*** Opening of Task inputs ***

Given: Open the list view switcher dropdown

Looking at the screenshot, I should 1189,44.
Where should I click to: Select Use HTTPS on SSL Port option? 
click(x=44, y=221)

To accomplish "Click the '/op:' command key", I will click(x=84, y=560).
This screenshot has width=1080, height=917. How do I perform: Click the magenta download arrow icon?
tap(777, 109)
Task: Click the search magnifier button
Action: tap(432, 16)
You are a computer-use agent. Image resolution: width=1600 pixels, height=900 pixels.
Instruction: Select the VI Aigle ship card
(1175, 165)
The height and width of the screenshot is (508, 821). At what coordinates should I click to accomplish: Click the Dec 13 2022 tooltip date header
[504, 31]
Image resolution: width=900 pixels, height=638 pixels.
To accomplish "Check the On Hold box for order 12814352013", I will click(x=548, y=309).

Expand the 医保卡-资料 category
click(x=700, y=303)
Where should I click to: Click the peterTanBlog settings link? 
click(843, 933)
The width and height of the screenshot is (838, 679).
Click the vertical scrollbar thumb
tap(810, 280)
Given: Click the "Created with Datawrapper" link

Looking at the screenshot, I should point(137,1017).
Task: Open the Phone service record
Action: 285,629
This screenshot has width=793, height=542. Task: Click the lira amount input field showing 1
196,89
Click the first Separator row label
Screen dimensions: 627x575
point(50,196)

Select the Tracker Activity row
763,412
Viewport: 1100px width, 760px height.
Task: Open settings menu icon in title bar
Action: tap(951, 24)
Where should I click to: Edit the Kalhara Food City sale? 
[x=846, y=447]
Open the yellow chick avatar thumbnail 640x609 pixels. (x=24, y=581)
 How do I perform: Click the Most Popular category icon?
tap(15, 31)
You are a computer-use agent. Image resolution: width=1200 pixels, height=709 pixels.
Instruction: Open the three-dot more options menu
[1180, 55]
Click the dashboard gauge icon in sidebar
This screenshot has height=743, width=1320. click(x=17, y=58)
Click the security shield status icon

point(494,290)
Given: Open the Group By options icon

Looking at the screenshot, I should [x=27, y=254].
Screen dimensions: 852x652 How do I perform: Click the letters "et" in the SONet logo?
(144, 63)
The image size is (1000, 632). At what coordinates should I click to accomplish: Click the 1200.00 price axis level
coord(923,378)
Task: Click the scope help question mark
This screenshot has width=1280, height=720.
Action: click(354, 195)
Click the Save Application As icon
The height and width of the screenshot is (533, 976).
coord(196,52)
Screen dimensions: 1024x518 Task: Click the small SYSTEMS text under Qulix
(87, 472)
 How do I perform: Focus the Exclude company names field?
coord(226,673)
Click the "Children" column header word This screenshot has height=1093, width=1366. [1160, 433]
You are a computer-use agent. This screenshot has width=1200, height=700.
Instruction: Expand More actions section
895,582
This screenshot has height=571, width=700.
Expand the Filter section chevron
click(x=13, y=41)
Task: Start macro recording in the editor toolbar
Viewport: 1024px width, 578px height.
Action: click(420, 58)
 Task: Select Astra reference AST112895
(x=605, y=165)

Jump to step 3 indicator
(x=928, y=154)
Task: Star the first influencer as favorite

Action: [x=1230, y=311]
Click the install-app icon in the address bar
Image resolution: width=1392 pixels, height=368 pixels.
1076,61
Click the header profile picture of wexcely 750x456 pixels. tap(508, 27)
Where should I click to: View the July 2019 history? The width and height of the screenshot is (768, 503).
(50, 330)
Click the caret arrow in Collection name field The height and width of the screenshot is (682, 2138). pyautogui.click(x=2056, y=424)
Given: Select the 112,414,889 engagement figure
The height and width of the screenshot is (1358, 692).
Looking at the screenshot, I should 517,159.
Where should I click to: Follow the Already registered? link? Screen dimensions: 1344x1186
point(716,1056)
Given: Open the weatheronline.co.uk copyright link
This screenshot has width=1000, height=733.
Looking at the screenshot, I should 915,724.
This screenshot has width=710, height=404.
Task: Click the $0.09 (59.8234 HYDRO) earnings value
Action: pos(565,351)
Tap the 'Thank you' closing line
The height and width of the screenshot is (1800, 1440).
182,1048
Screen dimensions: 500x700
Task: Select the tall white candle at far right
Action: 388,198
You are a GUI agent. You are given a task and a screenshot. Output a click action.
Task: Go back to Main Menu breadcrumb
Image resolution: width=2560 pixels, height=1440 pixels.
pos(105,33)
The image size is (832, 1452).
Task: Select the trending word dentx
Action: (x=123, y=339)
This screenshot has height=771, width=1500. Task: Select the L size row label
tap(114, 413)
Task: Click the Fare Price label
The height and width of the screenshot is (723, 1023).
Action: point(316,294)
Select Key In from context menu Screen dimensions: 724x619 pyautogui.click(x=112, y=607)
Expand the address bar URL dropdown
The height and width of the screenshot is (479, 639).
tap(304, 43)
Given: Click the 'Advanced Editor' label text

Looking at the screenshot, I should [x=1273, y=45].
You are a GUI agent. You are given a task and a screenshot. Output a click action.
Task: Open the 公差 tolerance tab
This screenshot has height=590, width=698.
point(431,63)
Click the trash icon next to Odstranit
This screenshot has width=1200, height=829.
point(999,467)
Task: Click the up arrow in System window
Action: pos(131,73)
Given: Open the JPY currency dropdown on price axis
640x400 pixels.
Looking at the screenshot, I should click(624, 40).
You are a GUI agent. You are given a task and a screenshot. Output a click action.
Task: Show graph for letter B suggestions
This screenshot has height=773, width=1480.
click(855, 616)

*** Close of Task inputs ***

- **Directions for this task**: From the entries above, copy every line that holds the word "computer".

- **Answer to this problem**:
You are a computer-use agent. Image resolution: width=1600 pixels, height=900 pixels.
You are a computer-use agent. Image resolution: width=1200 pixels, height=709 pixels.
You are a computer-use agent. This screenshot has width=1200, height=700.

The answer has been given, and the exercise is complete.